A Wall Street Journal headline of yesterday looks like a lesson in non-economics: “It’s Not Whether You Can Afford a Home on Lake Como—It’s Whether You Can Find One” (August 2, 2023). An economist, a financier, a merchant, and probably many ordinary businessmen would know that, if this real estate market is free to some extent, there is a price at which virtually any property around this northern Italy lake could be purchased, not only for $1 billion but probably for $50 million if not much less. Except if one has learned “economics” in Stalin’s Soviet Union, one cannot think about the economy without factoring in prices, so central is their role.

Indeed, the story itself mentions again and again prices at which properties change hands, both around the lake and in the vicinity. A copyeditor obviously chose the headline, as customary. The author, freelance journalist Ruth Bloomfield, might save the WSJ‘s reputation—a few examples:

In 2020, [Dina Branham] began negotiating the purchase of a roughly 1,000-square-foot, two-bedroom, one-bathroom condominium in a small, gated community with water views in the waterside town of Menaggio [see the featured image of this post]. It cost $254,000. … Unable to travel to Italy, she bought the property on the strength of photographs, videos and research on Google Earth.

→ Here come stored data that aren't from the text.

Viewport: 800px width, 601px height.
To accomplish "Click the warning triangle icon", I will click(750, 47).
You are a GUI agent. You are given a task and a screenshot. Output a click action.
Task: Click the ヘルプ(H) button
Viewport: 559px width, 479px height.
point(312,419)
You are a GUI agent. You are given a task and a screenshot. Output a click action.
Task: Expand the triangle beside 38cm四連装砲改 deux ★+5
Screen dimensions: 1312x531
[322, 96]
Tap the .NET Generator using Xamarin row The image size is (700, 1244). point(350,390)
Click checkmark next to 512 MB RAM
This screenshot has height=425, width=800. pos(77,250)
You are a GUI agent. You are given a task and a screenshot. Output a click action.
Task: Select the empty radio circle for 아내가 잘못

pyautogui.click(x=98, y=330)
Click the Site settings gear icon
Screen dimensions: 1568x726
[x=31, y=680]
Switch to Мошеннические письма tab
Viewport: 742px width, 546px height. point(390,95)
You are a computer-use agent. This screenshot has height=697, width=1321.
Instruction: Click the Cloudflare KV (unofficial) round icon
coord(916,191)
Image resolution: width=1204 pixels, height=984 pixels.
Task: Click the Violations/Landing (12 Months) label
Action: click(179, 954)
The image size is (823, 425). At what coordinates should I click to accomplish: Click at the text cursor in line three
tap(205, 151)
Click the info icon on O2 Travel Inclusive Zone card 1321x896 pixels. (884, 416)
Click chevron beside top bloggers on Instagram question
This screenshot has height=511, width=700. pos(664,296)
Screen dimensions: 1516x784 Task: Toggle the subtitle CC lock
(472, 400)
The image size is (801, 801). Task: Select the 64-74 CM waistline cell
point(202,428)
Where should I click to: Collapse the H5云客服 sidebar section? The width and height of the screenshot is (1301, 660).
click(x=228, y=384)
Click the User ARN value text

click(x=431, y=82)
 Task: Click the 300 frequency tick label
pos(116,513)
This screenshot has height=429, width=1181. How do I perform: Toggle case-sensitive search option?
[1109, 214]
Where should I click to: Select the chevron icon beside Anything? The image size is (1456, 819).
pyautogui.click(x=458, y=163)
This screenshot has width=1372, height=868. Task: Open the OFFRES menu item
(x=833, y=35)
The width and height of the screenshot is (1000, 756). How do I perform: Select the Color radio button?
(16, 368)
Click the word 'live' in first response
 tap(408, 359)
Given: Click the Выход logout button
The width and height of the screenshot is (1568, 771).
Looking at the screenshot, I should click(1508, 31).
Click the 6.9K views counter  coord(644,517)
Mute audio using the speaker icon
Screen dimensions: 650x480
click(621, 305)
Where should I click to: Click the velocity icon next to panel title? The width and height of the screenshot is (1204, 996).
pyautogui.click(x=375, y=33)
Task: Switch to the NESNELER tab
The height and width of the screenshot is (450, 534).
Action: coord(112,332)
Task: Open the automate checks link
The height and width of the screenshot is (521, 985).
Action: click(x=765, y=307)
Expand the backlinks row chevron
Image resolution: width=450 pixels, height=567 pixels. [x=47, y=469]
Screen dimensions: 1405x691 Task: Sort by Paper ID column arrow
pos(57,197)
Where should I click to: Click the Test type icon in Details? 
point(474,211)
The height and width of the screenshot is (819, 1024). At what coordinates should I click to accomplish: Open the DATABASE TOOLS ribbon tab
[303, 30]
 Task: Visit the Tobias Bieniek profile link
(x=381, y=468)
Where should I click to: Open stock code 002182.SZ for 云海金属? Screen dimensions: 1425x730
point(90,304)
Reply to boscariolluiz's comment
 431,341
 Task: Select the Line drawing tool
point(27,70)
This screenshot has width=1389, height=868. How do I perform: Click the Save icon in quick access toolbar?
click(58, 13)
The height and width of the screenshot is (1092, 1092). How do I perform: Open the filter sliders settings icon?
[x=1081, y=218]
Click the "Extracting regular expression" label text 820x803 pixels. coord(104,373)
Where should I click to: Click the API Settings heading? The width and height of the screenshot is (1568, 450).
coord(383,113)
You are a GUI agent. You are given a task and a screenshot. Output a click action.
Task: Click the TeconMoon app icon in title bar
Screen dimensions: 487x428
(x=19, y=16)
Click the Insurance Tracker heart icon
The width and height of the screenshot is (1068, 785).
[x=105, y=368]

Homes on the water cost twice as much as other properties.

Prime property sells at around $1,024 per square foot. For a waterfront home, prices are even higher.

A 3,000-square-foot historic villa in picturesque Cernobbio with direct access to the lake would cost $11 million and up.

Meanwhile … buyers willing to trek to the north end of Lake Como … could pick up a similar lakefront house for around $5.5 million.

Some values or sentiments may have no price, but prices are the essence of markets. Even when sentiments and values are involved, prices are generally not absent: for example, we can meaningfully speak of the marriage market. As for the nuts and bolts with which we are concerned here, it is not because not all houses are on the market that no house can be purchased at any price.

Headlines, of course, are meant to get the potential reader’s attention; the headline of my own post is an example. In my view, though, this should not be a reason for copyeditors to write false or misleading ones.